* [SOURCE DATA]:
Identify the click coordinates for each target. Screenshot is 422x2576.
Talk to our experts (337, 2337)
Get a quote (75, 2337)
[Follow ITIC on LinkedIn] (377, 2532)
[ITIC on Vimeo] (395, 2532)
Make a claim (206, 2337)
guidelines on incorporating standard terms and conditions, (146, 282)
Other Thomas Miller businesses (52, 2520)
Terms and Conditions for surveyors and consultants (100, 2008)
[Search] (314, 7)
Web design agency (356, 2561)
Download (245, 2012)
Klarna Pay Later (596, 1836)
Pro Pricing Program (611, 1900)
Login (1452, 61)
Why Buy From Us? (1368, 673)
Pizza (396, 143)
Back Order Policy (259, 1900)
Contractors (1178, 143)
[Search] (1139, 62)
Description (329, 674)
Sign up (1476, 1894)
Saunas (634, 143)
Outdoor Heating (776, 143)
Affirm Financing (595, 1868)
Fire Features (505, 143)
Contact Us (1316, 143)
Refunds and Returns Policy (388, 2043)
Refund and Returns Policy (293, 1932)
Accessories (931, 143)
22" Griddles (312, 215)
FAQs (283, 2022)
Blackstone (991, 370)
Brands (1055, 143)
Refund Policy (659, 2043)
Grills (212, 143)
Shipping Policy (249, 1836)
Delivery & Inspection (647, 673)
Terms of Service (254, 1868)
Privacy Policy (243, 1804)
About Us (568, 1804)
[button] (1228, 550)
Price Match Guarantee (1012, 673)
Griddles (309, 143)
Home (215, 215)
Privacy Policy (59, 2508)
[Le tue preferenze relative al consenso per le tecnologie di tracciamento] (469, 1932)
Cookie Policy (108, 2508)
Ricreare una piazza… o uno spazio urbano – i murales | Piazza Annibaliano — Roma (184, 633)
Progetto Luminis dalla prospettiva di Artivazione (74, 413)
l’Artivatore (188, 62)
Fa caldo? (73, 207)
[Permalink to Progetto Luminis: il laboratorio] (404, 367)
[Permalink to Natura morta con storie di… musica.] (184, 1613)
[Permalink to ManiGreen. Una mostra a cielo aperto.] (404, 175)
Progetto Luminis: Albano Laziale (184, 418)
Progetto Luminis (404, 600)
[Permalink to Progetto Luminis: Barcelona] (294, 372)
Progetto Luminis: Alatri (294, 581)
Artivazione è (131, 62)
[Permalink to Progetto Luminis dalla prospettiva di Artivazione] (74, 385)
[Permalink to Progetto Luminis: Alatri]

* [WHAT TO DO]: Using only the entries above, output the line with "Refunds and Returns Policy (388, 2043)", the line with "Cookie Policy (108, 2508)", and all lines between them, exactly as they stand.

* [ANSWER SECTION]:
Refunds and Returns Policy (388, 2043)
Refund and Returns Policy (293, 1932)
Accessories (931, 143)
22" Griddles (312, 215)
FAQs (283, 2022)
Blackstone (991, 370)
Brands (1055, 143)
Refund Policy (659, 2043)
Grills (212, 143)
Shipping Policy (249, 1836)
Delivery & Inspection (647, 673)
Terms of Service (254, 1868)
Privacy Policy (243, 1804)
About Us (568, 1804)
[button] (1228, 550)
Price Match Guarantee (1012, 673)
Griddles (309, 143)
Home (215, 215)
Privacy Policy (59, 2508)
[Le tue preferenze relative al consenso per le tecnologie di tracciamento] (469, 1932)
Cookie Policy (108, 2508)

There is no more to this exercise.